Exercise brief:
Retype the records verbatim, beginning at their first line and ending with the line that contains "recording level is".

Provided records:
◆ ◆ ◆
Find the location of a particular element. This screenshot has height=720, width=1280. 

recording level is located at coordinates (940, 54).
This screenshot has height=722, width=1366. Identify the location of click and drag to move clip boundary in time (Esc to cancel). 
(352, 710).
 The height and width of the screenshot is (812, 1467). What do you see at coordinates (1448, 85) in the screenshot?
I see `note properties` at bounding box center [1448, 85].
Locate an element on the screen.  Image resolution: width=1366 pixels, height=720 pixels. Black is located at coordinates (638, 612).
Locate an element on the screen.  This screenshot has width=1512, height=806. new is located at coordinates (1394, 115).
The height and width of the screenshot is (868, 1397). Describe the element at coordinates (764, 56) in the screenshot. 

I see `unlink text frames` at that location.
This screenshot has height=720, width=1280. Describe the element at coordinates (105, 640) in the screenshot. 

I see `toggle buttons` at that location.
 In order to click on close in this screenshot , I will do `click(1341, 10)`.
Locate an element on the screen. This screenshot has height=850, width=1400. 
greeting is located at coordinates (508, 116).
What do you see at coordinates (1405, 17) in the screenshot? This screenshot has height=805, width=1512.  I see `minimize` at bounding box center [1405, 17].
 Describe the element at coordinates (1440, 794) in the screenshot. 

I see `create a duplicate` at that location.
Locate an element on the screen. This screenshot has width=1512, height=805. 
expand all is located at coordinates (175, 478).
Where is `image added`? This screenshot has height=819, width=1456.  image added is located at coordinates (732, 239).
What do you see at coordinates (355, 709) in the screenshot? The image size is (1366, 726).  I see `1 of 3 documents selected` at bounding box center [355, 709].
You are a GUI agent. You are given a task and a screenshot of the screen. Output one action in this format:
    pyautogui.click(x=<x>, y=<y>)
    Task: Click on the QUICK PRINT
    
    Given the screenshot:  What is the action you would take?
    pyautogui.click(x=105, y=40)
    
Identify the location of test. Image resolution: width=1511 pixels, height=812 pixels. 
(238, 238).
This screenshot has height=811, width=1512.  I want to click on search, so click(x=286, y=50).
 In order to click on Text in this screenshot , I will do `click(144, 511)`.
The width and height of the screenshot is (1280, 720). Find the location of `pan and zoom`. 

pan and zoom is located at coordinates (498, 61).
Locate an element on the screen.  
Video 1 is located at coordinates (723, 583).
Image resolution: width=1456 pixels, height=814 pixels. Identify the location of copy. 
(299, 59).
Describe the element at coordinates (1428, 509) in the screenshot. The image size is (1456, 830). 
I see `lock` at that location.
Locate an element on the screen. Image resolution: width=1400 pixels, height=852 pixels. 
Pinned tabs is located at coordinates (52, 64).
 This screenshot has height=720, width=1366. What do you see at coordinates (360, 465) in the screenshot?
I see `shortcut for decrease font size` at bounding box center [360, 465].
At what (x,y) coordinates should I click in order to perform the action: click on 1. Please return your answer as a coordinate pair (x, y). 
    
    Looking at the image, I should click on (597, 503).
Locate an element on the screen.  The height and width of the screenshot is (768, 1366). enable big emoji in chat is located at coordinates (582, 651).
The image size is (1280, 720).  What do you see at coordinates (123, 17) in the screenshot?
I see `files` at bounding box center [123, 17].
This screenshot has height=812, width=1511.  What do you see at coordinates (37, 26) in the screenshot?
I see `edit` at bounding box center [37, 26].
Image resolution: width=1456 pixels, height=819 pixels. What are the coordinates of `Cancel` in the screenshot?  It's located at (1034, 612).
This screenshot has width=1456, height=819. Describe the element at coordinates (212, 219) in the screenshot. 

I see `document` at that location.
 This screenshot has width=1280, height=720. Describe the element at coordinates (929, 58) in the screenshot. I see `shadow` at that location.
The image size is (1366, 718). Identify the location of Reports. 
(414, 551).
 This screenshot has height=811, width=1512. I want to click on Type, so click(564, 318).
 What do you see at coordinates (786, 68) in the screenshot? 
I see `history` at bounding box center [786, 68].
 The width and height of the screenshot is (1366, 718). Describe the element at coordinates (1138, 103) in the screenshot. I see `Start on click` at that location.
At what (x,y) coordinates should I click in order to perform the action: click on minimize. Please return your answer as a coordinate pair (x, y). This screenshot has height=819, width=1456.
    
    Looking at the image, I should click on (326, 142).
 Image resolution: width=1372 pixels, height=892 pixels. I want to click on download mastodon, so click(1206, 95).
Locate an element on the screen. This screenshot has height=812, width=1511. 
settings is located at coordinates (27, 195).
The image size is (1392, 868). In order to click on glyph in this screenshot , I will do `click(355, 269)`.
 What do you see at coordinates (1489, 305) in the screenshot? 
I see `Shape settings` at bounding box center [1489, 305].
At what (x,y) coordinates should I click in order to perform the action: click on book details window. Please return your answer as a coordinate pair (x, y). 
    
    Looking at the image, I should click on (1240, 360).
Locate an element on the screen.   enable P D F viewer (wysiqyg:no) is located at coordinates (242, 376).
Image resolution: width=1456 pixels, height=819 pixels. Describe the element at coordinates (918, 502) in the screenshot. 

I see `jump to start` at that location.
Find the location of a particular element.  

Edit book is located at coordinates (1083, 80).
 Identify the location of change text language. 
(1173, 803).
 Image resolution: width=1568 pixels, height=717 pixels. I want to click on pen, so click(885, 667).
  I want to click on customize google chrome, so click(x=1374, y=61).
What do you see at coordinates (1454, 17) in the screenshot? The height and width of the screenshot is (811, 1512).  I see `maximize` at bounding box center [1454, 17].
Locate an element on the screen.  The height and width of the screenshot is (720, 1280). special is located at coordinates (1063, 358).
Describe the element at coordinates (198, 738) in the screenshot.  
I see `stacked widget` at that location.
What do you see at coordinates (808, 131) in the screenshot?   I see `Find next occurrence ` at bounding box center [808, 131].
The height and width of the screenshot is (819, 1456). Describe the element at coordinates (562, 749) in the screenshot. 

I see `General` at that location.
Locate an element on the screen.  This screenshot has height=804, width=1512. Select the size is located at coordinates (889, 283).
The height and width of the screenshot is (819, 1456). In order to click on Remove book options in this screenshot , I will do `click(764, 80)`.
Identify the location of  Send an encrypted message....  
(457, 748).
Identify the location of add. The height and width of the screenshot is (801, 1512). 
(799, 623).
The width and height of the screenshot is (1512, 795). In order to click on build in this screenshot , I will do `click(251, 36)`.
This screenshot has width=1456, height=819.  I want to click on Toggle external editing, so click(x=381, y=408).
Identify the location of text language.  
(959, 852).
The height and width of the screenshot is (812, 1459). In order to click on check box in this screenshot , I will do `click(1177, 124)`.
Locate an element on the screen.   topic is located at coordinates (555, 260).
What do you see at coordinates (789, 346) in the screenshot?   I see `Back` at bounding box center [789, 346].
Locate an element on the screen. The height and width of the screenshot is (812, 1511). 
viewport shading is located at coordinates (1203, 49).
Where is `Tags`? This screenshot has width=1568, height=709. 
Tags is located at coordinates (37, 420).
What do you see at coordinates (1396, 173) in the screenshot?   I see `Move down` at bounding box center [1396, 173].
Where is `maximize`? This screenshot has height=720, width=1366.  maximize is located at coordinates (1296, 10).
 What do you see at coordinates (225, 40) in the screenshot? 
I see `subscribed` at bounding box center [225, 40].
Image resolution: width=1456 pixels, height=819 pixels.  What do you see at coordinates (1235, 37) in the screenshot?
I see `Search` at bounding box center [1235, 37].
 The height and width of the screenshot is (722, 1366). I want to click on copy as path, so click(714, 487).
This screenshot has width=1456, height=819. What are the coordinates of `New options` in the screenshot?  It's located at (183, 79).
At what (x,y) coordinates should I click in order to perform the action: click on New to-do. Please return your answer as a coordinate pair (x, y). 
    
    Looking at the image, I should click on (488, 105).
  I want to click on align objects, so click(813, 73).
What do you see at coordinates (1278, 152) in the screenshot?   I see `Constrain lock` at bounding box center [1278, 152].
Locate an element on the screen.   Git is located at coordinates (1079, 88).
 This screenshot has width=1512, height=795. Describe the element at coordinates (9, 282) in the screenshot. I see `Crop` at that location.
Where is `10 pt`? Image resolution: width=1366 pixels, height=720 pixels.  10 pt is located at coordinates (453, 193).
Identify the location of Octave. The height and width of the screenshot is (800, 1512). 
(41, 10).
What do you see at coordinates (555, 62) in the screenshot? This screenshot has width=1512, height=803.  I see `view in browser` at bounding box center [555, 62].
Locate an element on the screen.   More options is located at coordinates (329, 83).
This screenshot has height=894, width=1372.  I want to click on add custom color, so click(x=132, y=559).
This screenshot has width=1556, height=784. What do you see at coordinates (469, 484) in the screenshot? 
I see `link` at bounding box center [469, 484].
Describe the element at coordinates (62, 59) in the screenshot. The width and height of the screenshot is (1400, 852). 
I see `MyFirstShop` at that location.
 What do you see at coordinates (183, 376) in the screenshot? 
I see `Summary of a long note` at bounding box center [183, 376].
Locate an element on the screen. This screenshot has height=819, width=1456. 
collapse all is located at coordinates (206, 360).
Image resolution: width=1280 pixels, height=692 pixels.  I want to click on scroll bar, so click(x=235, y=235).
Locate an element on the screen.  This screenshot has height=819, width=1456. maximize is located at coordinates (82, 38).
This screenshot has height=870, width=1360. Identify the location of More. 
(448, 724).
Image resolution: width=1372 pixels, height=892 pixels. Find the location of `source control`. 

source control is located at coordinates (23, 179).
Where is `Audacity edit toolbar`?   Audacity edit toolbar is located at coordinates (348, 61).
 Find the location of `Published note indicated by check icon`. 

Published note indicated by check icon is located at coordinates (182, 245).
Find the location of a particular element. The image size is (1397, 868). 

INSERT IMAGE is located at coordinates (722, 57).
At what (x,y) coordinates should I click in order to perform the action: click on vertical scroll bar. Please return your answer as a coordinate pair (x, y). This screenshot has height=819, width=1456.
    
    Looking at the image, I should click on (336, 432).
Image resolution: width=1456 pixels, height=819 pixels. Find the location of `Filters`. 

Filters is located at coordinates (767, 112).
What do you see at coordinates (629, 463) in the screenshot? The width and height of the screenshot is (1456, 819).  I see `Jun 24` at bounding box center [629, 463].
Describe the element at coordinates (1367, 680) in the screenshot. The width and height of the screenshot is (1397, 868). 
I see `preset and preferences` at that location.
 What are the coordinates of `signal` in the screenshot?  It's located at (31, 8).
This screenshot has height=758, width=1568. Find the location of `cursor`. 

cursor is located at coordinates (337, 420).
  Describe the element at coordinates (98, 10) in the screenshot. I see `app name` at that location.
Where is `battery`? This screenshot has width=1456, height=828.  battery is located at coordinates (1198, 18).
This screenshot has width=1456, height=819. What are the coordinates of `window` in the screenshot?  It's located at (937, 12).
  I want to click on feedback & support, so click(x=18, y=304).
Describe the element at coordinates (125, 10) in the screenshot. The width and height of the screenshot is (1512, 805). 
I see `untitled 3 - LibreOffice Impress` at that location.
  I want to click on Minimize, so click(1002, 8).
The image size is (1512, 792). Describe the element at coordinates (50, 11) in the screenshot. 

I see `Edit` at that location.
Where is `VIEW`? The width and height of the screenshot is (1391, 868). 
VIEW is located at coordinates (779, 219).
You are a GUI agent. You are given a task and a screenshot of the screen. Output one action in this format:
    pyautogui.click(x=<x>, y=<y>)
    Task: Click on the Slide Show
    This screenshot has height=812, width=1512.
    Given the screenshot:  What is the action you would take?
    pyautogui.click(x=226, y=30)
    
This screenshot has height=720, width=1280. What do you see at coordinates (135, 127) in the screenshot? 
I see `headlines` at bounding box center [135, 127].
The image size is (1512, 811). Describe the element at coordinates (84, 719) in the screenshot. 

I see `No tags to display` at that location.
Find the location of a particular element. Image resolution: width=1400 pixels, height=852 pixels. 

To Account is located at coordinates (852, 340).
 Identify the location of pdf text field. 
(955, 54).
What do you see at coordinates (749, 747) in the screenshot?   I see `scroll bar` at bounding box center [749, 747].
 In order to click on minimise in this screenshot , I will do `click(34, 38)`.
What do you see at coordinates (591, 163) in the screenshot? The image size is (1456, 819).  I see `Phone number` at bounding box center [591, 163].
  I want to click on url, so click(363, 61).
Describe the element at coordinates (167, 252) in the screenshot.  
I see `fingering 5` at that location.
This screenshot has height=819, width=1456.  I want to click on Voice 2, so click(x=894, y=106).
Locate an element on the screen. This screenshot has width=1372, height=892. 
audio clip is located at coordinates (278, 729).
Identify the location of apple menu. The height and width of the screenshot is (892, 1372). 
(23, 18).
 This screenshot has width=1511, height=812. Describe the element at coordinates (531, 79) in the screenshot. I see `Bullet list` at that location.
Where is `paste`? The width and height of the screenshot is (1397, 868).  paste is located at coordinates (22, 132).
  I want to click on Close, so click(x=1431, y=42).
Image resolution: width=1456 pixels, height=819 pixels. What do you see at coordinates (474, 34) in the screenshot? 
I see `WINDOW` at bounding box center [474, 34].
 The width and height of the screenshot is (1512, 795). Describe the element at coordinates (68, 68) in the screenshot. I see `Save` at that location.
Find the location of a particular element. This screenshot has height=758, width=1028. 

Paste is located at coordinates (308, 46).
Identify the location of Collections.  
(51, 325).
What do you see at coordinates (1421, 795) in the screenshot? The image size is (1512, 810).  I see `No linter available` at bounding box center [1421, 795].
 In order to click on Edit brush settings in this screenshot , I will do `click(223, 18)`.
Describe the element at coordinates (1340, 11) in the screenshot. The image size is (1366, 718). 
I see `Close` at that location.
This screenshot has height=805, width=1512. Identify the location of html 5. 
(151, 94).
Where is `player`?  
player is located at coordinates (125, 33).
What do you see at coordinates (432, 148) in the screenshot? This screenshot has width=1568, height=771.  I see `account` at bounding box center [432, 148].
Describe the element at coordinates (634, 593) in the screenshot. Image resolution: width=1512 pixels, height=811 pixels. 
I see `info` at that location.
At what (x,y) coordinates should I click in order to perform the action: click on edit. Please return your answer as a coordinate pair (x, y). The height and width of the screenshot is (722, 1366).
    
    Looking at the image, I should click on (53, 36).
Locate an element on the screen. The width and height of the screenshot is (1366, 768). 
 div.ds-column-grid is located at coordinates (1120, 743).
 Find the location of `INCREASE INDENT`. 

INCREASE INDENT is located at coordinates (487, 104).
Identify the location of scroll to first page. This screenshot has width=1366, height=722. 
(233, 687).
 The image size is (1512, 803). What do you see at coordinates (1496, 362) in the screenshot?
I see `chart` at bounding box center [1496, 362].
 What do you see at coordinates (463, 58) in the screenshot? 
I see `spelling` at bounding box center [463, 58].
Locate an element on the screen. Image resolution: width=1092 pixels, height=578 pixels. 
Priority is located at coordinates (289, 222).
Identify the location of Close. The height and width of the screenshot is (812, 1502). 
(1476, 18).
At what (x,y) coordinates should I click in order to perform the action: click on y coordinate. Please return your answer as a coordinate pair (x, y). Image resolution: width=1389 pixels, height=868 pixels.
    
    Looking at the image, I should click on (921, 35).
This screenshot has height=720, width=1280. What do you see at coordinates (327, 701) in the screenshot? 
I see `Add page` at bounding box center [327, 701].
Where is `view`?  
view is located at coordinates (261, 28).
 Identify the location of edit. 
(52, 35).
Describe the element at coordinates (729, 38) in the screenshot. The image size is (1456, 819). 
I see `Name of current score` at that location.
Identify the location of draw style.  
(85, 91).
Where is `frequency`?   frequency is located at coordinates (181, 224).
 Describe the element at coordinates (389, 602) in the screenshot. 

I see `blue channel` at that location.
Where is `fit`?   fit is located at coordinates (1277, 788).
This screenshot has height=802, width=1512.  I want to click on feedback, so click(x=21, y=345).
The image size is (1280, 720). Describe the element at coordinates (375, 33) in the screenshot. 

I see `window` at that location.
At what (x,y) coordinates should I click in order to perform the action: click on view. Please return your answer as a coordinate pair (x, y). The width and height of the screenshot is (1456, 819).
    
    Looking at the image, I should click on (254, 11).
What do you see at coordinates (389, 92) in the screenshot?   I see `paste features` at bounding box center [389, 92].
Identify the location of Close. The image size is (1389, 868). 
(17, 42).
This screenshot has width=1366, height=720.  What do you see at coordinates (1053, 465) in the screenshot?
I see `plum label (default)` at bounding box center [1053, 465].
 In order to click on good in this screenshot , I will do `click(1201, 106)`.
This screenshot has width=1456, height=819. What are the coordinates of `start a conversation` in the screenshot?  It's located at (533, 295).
◆ ◆ ◆
Result of the exercise:
Find the location of a particular element. This screenshot has height=720, width=1280. 

recording level is located at coordinates (940, 54).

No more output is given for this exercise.